→ **Task requirements**:
Your task is to reproduce, exactly and only, the lines running from the line containing "Screen dimensions: 1218x864" to the end of the data below, both included.

→ **Provided data**:
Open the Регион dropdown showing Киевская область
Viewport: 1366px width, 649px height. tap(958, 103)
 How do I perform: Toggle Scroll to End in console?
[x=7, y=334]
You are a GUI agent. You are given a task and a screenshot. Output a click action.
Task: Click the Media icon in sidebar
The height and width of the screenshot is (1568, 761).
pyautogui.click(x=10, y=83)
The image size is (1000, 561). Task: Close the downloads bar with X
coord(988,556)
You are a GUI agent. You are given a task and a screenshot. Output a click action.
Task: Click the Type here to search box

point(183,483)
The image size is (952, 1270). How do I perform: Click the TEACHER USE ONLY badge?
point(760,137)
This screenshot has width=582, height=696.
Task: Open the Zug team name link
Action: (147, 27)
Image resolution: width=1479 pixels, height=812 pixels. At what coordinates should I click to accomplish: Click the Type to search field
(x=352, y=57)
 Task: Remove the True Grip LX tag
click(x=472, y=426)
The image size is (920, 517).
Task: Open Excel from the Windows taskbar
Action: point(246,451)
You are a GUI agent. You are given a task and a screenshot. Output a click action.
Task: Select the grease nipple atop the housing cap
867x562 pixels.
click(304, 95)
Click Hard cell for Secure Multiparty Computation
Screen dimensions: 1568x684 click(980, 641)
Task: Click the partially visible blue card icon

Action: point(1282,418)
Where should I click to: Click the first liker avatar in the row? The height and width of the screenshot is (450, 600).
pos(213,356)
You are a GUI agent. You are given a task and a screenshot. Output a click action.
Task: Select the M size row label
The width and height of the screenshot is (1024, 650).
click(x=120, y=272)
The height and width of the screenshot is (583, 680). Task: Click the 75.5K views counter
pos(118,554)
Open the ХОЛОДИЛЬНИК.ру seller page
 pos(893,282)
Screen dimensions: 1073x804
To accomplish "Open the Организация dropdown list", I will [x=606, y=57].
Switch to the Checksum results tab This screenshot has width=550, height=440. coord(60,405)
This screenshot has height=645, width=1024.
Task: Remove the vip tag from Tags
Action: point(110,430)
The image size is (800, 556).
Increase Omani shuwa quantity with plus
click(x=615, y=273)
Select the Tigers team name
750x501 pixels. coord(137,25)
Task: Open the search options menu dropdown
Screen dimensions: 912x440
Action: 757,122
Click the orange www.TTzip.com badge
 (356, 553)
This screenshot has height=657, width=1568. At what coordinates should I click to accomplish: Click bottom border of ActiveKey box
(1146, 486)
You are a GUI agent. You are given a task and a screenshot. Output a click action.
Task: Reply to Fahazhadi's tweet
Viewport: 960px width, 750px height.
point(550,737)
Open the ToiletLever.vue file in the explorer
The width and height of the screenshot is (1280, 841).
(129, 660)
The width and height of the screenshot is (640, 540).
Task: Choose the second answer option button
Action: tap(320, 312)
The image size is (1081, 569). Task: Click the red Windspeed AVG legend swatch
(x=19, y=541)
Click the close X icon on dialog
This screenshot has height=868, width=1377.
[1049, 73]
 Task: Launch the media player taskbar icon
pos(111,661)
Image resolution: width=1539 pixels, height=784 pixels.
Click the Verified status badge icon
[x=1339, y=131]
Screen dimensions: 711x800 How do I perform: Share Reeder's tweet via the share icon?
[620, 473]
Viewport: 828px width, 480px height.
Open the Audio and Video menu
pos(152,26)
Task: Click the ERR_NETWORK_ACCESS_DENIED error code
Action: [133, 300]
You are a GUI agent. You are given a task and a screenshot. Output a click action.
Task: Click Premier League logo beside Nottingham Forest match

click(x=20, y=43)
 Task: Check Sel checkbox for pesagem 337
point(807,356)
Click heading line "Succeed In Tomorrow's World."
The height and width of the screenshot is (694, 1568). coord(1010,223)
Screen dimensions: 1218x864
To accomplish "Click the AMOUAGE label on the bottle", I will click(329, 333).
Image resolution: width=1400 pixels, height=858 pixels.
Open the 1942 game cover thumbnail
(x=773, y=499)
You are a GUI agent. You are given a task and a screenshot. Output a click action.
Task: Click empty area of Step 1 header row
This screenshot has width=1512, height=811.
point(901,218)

→ **Task output**:
Screen dimensions: 1218x864
To accomplish "Click the AMOUAGE label on the bottle", I will click(329, 333).
Image resolution: width=1400 pixels, height=858 pixels.
Open the 1942 game cover thumbnail
(x=773, y=499)
You are a GUI agent. You are given a task and a screenshot. Output a click action.
Task: Click empty area of Step 1 header row
This screenshot has width=1512, height=811.
point(901,218)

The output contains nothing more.